__DESCRIPTION OF THE TASK__
Your output should contain every record, unchanged.

Content starts

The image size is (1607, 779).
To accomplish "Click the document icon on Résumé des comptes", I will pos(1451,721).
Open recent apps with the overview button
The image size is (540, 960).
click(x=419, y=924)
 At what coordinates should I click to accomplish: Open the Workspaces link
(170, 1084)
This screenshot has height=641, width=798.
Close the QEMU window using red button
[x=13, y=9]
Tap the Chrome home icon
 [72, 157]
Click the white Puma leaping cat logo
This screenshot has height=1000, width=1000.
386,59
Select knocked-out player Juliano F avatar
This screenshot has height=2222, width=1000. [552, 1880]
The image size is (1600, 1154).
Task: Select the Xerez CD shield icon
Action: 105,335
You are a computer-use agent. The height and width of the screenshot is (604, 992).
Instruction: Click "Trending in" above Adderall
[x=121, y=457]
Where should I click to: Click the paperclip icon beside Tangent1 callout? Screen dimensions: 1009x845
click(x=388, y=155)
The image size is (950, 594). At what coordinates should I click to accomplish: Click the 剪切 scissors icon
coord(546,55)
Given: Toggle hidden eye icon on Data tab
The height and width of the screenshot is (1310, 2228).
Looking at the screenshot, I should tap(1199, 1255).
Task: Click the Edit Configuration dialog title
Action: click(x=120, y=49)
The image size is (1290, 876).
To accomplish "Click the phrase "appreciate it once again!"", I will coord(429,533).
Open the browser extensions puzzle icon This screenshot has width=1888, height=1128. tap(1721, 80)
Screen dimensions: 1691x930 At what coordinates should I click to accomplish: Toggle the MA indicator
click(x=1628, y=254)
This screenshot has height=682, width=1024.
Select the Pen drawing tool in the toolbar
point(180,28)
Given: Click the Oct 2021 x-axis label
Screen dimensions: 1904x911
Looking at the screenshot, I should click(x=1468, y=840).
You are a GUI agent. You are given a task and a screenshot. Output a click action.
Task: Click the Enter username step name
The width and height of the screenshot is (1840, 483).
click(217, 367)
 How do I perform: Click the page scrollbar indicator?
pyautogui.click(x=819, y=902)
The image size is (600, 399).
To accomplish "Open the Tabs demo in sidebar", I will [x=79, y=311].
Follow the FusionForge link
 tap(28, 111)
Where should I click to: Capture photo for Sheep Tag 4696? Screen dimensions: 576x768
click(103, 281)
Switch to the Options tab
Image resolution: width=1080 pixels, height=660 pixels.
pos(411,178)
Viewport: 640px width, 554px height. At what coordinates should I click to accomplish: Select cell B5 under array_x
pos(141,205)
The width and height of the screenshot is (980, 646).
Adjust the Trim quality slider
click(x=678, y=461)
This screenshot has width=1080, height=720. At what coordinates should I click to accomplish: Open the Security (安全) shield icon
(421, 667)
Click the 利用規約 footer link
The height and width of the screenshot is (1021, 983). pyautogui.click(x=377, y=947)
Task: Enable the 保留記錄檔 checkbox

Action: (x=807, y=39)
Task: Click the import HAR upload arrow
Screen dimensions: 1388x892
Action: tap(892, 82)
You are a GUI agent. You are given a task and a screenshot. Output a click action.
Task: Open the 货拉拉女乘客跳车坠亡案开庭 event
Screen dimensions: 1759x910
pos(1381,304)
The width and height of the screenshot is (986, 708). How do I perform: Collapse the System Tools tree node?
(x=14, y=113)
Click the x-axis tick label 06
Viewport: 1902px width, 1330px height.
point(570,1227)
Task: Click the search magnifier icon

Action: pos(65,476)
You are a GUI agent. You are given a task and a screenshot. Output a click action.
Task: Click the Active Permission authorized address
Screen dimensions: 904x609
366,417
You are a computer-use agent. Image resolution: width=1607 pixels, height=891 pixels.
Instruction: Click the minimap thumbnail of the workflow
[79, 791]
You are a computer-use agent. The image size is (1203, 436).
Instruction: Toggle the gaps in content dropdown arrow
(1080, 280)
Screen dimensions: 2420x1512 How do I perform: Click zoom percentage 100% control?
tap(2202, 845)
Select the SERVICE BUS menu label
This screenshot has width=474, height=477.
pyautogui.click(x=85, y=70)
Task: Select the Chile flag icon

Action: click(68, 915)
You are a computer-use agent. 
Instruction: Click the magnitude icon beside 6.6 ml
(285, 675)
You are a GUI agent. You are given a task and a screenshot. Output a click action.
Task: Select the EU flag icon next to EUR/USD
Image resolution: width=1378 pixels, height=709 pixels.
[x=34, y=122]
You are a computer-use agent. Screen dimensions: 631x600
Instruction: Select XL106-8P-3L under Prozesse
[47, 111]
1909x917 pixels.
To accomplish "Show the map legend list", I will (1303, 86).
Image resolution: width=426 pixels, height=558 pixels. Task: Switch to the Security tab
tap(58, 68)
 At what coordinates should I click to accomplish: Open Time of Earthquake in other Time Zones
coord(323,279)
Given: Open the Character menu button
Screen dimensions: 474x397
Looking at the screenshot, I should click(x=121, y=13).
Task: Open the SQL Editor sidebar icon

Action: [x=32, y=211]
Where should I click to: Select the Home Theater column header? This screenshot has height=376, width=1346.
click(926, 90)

Content ends

__ANSWER__
The image size is (1607, 779).
To accomplish "Click the document icon on Résumé des comptes", I will pos(1451,721).
Open recent apps with the overview button
The image size is (540, 960).
click(x=419, y=924)
 At what coordinates should I click to accomplish: Open the Workspaces link
(170, 1084)
This screenshot has height=641, width=798.
Close the QEMU window using red button
[x=13, y=9]
Tap the Chrome home icon
 [72, 157]
Click the white Puma leaping cat logo
This screenshot has height=1000, width=1000.
386,59
Select knocked-out player Juliano F avatar
This screenshot has height=2222, width=1000. [552, 1880]
The image size is (1600, 1154).
Task: Select the Xerez CD shield icon
Action: 105,335
You are a computer-use agent. The height and width of the screenshot is (604, 992).
Instruction: Click "Trending in" above Adderall
[x=121, y=457]
Where should I click to: Click the paperclip icon beside Tangent1 callout? Screen dimensions: 1009x845
click(x=388, y=155)
The image size is (950, 594). At what coordinates should I click to accomplish: Click the 剪切 scissors icon
coord(546,55)
Given: Toggle hidden eye icon on Data tab
The height and width of the screenshot is (1310, 2228).
Looking at the screenshot, I should tap(1199, 1255).
Task: Click the Edit Configuration dialog title
Action: click(x=120, y=49)
The image size is (1290, 876).
To accomplish "Click the phrase "appreciate it once again!"", I will coord(429,533).
Open the browser extensions puzzle icon This screenshot has width=1888, height=1128. tap(1721, 80)
Screen dimensions: 1691x930 At what coordinates should I click to accomplish: Toggle the MA indicator
click(x=1628, y=254)
This screenshot has height=682, width=1024.
Select the Pen drawing tool in the toolbar
point(180,28)
Given: Click the Oct 2021 x-axis label
Screen dimensions: 1904x911
Looking at the screenshot, I should click(x=1468, y=840).
You are a GUI agent. You are given a task and a screenshot. Output a click action.
Task: Click the Enter username step name
The width and height of the screenshot is (1840, 483).
click(217, 367)
 How do I perform: Click the page scrollbar indicator?
pyautogui.click(x=819, y=902)
The image size is (600, 399).
To accomplish "Open the Tabs demo in sidebar", I will [x=79, y=311].
Follow the FusionForge link
 tap(28, 111)
Where should I click to: Capture photo for Sheep Tag 4696? Screen dimensions: 576x768
click(103, 281)
Switch to the Options tab
Image resolution: width=1080 pixels, height=660 pixels.
pos(411,178)
Viewport: 640px width, 554px height. At what coordinates should I click to accomplish: Select cell B5 under array_x
pos(141,205)
The width and height of the screenshot is (980, 646).
Adjust the Trim quality slider
click(x=678, y=461)
This screenshot has width=1080, height=720. At what coordinates should I click to accomplish: Open the Security (安全) shield icon
(421, 667)
Click the 利用規約 footer link
The height and width of the screenshot is (1021, 983). pyautogui.click(x=377, y=947)
Task: Enable the 保留記錄檔 checkbox

Action: (x=807, y=39)
Task: Click the import HAR upload arrow
Screen dimensions: 1388x892
Action: tap(892, 82)
You are a GUI agent. You are given a task and a screenshot. Output a click action.
Task: Open the 货拉拉女乘客跳车坠亡案开庭 event
Screen dimensions: 1759x910
pos(1381,304)
The width and height of the screenshot is (986, 708). How do I perform: Collapse the System Tools tree node?
(x=14, y=113)
Click the x-axis tick label 06
Viewport: 1902px width, 1330px height.
point(570,1227)
Task: Click the search magnifier icon

Action: pos(65,476)
You are a GUI agent. You are given a task and a screenshot. Output a click action.
Task: Click the Active Permission authorized address
Screen dimensions: 904x609
366,417
You are a computer-use agent. Image resolution: width=1607 pixels, height=891 pixels.
Instruction: Click the minimap thumbnail of the workflow
[79, 791]
You are a computer-use agent. The image size is (1203, 436).
Instruction: Toggle the gaps in content dropdown arrow
(1080, 280)
Screen dimensions: 2420x1512 How do I perform: Click zoom percentage 100% control?
tap(2202, 845)
Select the SERVICE BUS menu label
This screenshot has width=474, height=477.
pyautogui.click(x=85, y=70)
Task: Select the Chile flag icon

Action: click(68, 915)
You are a computer-use agent. 
Instruction: Click the magnitude icon beside 6.6 ml
(285, 675)
You are a GUI agent. You are given a task and a screenshot. Output a click action.
Task: Select the EU flag icon next to EUR/USD
Image resolution: width=1378 pixels, height=709 pixels.
[x=34, y=122]
You are a computer-use agent. Screen dimensions: 631x600
Instruction: Select XL106-8P-3L under Prozesse
[47, 111]
1909x917 pixels.
To accomplish "Show the map legend list", I will (1303, 86).
Image resolution: width=426 pixels, height=558 pixels. Task: Switch to the Security tab
tap(58, 68)
 At what coordinates should I click to accomplish: Open Time of Earthquake in other Time Zones
coord(323,279)
Given: Open the Character menu button
Screen dimensions: 474x397
Looking at the screenshot, I should click(x=121, y=13).
Task: Open the SQL Editor sidebar icon

Action: [x=32, y=211]
Where should I click to: Select the Home Theater column header? This screenshot has height=376, width=1346.
click(926, 90)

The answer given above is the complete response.